**EXTRACT TO READ**
-----

Combining Outlier Robust Extreme Learning Machine (ORELM) with seasonal autoregressive moving average linear model (SARIMA) to improve the accuracy of runoff modeling

Nourmohammadi Dehbalaei, Fereshteh; Azari, Arash; Akhtari, Ali Akbar

doi:10.22059/ijswr.2024.382136.669788

Combining Outlier Robust Extreme Learning Machine (ORELM) with seasonal autoregressive moving average linear model (SARIMA) to improve the accuracy of runoff modeling

Document Type : Research Paper

Authors

¹ Department of Information Science, Faculty of Management, University of Tehran, Tehran,

² Assistant Professor, Department of Water Engineering, Razi University, kermanshah. Iran

³ Department of Civil Engineering, Razi University,Kermanshah, Iran Iran.

10.22059/ijswr.2024.382136.669788

Abstract

Accurate and reliable runoff forecasting has an important role in water resources management, but the complex nature of this parameter can create major challenges for the development of appropriate forecasting models. Two hybrid models based on the combination of two simple linear and non-linear models have been proposed for runoff modeling at hydrological station 02PL005 in the St. Lawrence River basin in Canada. Seasonal autoregressive moving average (SARIMA) linear model is proposed to address the linear and seasonal characteristics of runoff. While the artificial neural network (ANN) and Outlier Robust Extreme Learning Machine (ORELM) models have been used to deal with the nonlinear characteristics of the data through machine learning and pattern recognition. In order to increase the accuracy of the modeling, in the first stage of modeling, the normality and stationary of the data was examined, and by performing appropriate pre-processing, the data were prepared for modeling in the linear part. Then by defining different sub-scenarios and performing modeling through linear model, the best linear model was selected through different mathematical statistics including MAE, RMSE, R and AIC. In the final stage, the residuals of the linear model were modeled by two non-linear models including ANN and ORELM models. Comparing the results of the proposed hybrid models showed that the SARIMA-ORELM hybrid model with AIC=249.29, R=0.71, MAE=11.2 and RMSE=14.33 performs better than the SARIMA-MLP model in all mathematical criteria. Also, the results of the hybrid models were compared with the common MLP, ORELM and SARIMA models.

-----

**INFORMATION SUPPLIED**
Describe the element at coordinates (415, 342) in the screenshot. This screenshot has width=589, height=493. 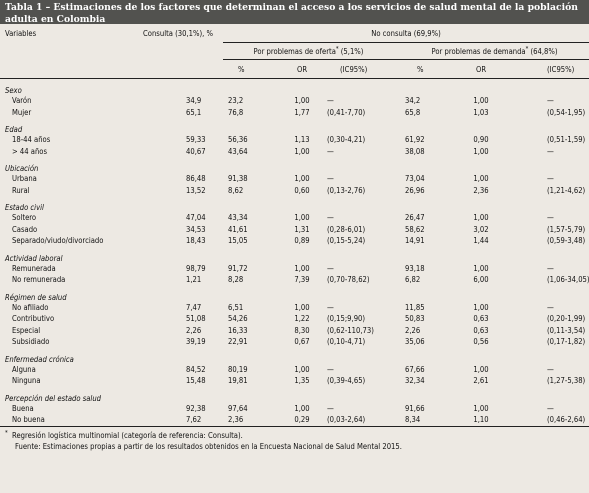
I see `value-pct-demanda: 35,06` at that location.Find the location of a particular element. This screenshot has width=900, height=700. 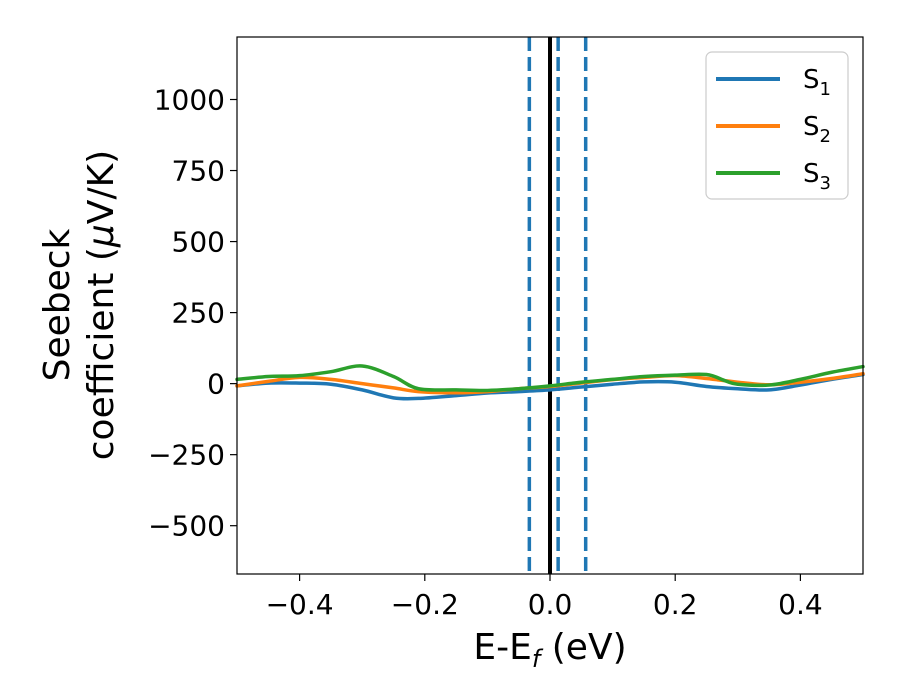

y-axis-label-line1: Seebeck is located at coordinates (58, 304).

-----

**TASKS TO PERFORM**
1. From the runoff modeling abstract, extract the passage that starts with the words containing "¹ Department of" and ends with "University,Kermanshah, Iran Iran.".
2. According to the runoff modeling abstract, at which hydrological station was runoff modeled?
The data shown above were drawn from a separate source.

**SOLVED PROBLEMS**
1.
¹ Department of Information Science, Faculty of Management, University of Tehran, Tehran,

² Assistant Professor, Department of Water Engineering, Razi University, kermanshah. Iran

³ Department of Civil Engineering, Razi University,Kermanshah, Iran Iran.

2. Station 02PL005 in the St. Lawrence River basin in Canada.